Text section.
• • •
In large cities, there must generally be some definite way of disposing of refuse. The clean ashes may be used for filling low areas. The rubbish may be sorted, and the papers and cans sold to manufacturers. The garbage may be treated in a so-called reduction plant, where the grease and fertilizing substance which it contains are extracted and sold. Another way is to burn all the solid wastes together in a special kind of furnace called an incinerator.
Keeping the City Clean.Dirty streets and dirty back-yards are unsightly, and contribute indirectly to ill-health. Accumulations of organic filth breed flies, and flies may carry disease. We.judge people largely by the conditions of their home; if the house is dirty and untidy, we think that it is not a pleasant place to be in, and that the family is slovenly. It is just so with a town; and we all want our town or city to be one that we may be proud of.
A good citizen will help the city government to keep the streets clean, by never scattering papers, banana skins, or other refuse. In many places, the young people of the town have formed themselves into a civic militia, and as Boy Scouts or School Sanitary Squads have done splendid service in keeping their neighborhoods clean and orderly.
There is one man of whom we always like to think, in. connection with this problem of municipal cleanness, Colonel George E. Waring (1833-1898). The election of 1894 in New York City turned very largely on the dirty condition into which the city government had allowed the streets to fall. The new administration asked Colonel Waring to reform the whole business of street cleaning. His men were called Waring’s White Wings, because they were dressed in white washable suits; and they did their work so thoroughly, under the system he worked out, that his reputation became world-wide as “the man who cleaned New York.” When the United States took possession of Cuba in 1898, Colonel Waring was sent to clean up Havana, and he did it with the same success.
QUESTIONS FOR DISCUSSION AND REVIEW
1. Which do you think is more important in a community, the water supply or the sewerage system?
2. Show by an example why it is necessary to have general laws of sanitation in a community rather than to trust to the hygienic habits of single families.
3. Where does water come from primarily? Trace the history of the glass of water that you drank at breakfast, from its source to your glass.
4. What are surface supplies? Ground water supplies?
• • •
Data extract.

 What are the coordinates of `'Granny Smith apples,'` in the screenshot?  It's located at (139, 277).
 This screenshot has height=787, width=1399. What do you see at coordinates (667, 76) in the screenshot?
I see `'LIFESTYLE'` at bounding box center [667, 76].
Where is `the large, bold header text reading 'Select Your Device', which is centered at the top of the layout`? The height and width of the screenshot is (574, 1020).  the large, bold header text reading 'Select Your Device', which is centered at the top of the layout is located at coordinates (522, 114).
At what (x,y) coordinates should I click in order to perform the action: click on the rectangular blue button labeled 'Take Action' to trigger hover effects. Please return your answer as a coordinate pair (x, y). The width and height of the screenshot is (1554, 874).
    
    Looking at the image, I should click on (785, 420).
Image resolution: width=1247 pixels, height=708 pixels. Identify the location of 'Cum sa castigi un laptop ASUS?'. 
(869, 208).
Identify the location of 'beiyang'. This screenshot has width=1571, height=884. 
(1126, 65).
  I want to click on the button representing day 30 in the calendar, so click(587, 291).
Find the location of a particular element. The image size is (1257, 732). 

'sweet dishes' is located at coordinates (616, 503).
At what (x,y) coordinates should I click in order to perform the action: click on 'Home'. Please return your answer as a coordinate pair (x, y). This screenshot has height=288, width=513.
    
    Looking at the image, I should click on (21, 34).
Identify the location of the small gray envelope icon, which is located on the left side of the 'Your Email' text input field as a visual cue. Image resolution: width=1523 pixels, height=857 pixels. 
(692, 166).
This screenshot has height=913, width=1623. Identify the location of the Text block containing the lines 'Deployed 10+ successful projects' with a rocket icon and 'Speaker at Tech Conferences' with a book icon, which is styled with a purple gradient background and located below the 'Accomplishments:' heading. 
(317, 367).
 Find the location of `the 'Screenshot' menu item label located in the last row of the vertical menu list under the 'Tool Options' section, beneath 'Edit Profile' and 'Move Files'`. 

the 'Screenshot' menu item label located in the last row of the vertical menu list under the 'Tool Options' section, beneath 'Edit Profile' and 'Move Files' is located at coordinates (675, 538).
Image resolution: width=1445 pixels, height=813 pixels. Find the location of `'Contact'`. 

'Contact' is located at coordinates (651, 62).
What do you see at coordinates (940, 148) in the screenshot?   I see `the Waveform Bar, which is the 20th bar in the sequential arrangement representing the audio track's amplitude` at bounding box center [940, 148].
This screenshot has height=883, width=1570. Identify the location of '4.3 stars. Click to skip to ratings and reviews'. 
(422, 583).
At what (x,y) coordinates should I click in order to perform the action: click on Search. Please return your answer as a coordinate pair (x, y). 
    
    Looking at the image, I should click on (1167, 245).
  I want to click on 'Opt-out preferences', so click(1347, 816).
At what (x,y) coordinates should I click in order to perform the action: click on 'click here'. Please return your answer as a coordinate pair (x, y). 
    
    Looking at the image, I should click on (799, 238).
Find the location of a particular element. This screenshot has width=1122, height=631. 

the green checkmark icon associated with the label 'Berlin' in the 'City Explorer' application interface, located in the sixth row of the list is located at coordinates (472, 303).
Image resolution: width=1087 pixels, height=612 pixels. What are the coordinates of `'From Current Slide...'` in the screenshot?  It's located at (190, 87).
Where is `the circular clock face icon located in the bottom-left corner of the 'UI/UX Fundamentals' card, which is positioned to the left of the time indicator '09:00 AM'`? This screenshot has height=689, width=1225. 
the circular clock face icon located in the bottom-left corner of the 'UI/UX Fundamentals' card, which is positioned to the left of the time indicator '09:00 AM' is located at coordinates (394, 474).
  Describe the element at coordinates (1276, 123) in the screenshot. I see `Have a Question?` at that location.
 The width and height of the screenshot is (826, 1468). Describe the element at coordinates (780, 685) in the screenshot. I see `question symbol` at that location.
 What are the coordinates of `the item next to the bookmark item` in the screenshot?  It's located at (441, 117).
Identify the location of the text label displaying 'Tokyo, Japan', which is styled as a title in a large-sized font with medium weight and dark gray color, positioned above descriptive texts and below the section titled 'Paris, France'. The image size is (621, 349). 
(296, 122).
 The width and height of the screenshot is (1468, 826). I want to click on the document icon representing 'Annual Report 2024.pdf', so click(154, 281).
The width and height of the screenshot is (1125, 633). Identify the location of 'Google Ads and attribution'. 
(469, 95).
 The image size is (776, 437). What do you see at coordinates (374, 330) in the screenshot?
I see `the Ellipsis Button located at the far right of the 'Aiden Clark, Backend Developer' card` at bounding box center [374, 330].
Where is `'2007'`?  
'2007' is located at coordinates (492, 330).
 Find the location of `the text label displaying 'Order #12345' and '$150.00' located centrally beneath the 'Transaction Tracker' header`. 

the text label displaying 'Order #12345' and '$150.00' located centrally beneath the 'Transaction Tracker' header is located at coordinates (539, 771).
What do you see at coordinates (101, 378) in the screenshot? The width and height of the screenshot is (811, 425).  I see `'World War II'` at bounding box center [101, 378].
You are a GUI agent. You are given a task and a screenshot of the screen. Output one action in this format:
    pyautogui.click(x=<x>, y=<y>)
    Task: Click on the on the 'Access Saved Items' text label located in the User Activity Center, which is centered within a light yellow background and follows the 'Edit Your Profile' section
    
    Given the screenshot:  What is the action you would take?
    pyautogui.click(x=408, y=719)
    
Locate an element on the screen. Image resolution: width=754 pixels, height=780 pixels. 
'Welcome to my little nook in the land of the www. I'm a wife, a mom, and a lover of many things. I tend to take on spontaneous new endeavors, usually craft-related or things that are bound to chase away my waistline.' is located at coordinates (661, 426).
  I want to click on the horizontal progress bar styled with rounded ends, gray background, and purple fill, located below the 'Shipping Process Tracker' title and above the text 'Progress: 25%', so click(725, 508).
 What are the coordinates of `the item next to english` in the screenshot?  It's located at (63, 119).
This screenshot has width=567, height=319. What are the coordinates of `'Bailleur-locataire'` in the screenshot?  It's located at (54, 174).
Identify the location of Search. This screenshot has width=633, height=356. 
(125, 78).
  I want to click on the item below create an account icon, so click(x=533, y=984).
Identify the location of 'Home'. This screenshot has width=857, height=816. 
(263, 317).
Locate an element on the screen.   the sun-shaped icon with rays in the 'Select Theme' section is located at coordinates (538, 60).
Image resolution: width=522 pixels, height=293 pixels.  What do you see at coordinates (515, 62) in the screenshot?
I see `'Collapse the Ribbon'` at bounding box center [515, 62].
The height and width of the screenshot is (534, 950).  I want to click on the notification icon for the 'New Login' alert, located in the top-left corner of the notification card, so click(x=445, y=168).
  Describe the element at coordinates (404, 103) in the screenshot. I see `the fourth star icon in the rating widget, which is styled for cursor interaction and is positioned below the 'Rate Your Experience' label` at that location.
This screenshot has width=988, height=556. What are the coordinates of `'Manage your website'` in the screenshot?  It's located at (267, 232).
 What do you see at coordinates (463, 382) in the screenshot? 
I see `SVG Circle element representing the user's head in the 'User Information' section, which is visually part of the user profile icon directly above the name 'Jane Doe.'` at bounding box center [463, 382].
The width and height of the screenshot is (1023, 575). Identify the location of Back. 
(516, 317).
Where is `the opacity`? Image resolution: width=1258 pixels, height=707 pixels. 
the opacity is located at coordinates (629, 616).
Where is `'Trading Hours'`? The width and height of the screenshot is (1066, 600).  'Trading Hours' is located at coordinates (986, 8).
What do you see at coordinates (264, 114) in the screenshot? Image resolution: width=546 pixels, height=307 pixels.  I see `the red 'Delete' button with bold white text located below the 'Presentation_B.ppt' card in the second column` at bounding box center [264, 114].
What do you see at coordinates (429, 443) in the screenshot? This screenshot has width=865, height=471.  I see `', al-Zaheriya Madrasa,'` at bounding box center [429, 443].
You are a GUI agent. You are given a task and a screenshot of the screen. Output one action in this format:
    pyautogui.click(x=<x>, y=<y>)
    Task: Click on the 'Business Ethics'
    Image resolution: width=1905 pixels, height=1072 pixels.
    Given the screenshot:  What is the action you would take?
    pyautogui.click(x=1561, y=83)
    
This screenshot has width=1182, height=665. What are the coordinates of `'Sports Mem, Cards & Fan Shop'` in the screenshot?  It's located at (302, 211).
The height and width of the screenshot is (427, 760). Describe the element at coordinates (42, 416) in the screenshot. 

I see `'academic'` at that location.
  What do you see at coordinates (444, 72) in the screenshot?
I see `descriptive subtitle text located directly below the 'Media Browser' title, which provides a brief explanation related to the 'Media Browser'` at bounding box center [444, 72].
• • •
Tasks to carry out.
1. In the city sanitation text, why were Colonel Waring's workers called Waring's White Wings?
2. Carry on the city sanitation text from its last line.
The rows are separate material and have nothing to do with the city sanitation text.

Results for each task.
1. They were dressed in white washable suits.

2.
Under which head would you class a lake? A river? A well?
5. By what different means is water forced into our houses?
6. How may water become polluted?
7. What three ways have engineers and chemists found to purify water? Explain each of the three.
8. If you live in `a city or town where there is a public water supply, find out where the supply comes from and what steps are taken to make it safe. If you live in the country, where water is supplied by wells, study the well at home or on the school property, its location with reference to the closet or cesspool and other sources of pollution, and the means taken for protecting it from surface wash.
9. Why is there nowadays often more danger from water in the country than in the city?
10. Why is hard water considered undesirable? How is it sometimes changed?
11. What dangers are there in emptying sewers into a river or lake?
12. Cite an instance in which typhoid fever was carried to several towns through discharge of sewage into a river.
13. Under what conditions may sewage be emptied into a river or lake with safety?
14. What happens when sewage is discharged into a large body of water? Into a small one?
15. Explain the method of sewage filtration.
16. What advantages are there in having a clean city? Which do you think is better, to clean up a little every day or to have periodical Clean-up Days?
17. How are household wastes and refuse disposed of in your town?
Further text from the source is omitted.